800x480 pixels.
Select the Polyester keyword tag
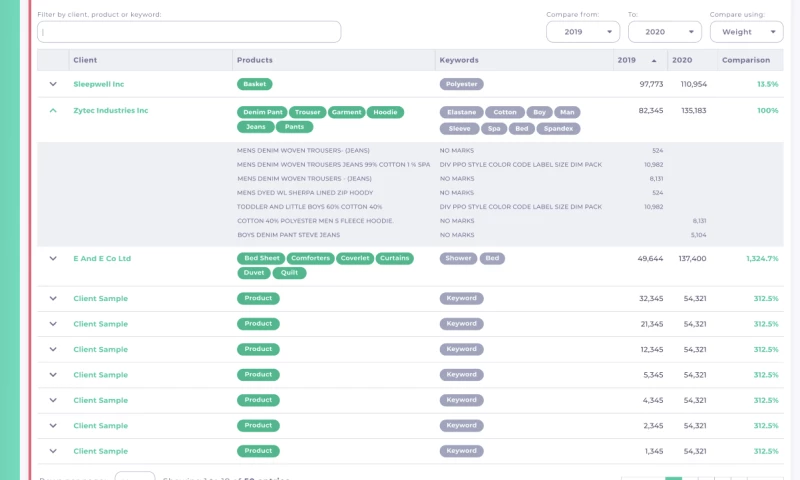pyautogui.click(x=462, y=84)
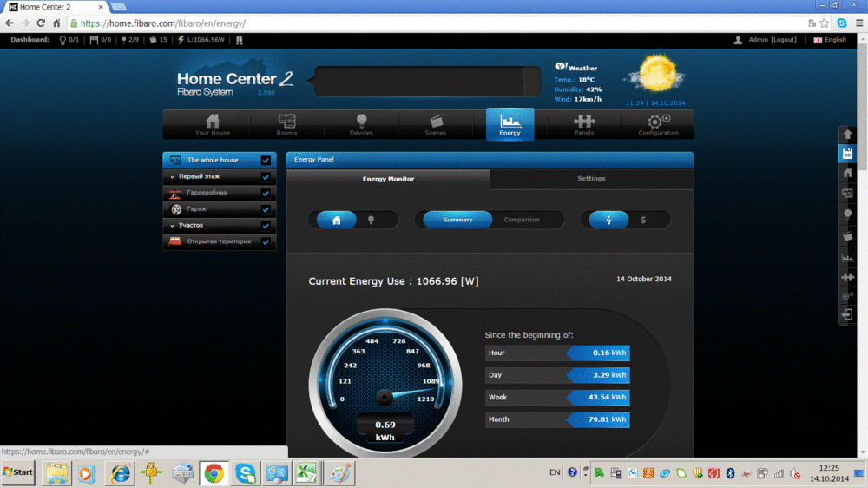Uncheck The whole house checkbox
Viewport: 868px width, 488px height.
click(x=266, y=161)
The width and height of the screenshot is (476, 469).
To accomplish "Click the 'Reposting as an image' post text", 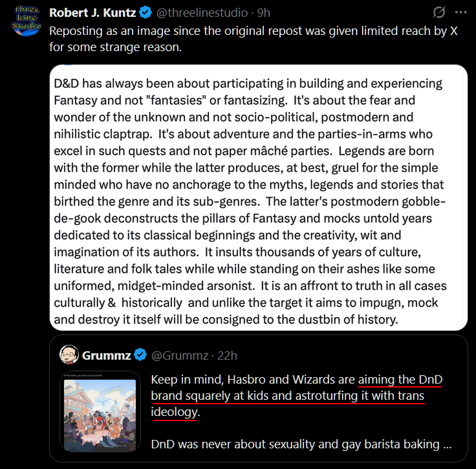I will pyautogui.click(x=253, y=39).
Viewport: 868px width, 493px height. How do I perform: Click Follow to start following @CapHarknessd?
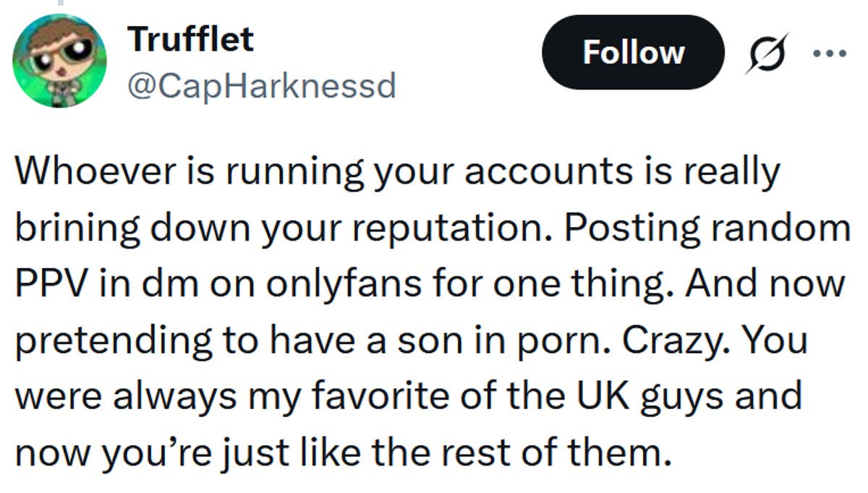coord(633,52)
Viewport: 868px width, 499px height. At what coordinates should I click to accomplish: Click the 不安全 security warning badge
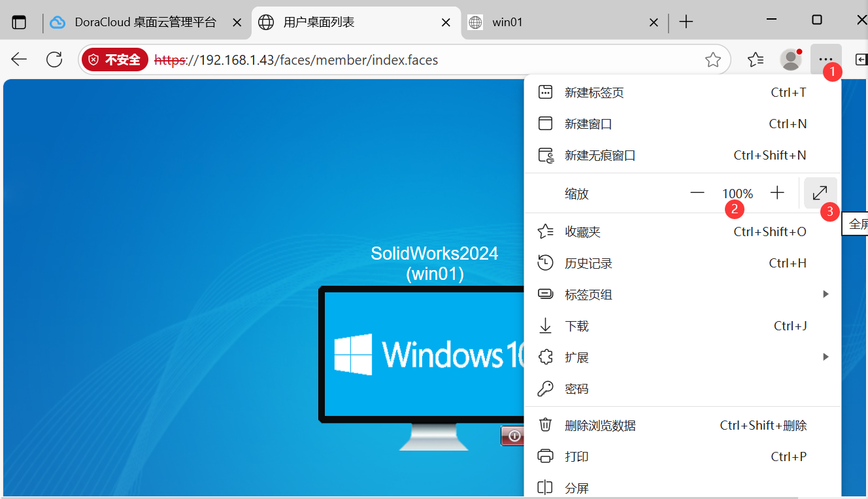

■ EXERCISE: Return exactly the lines that begin with the one containing "Viewport: 868px width, 493px" and end with the final line of the data above; include no pictures.

■ RESULT BELOW:
Viewport: 868px width, 493px height. How do I perform: Click Follow to start following @CapHarknessd?
coord(633,52)
Viewport: 868px width, 499px height. At what coordinates should I click to accomplish: Click the 不安全 security warning badge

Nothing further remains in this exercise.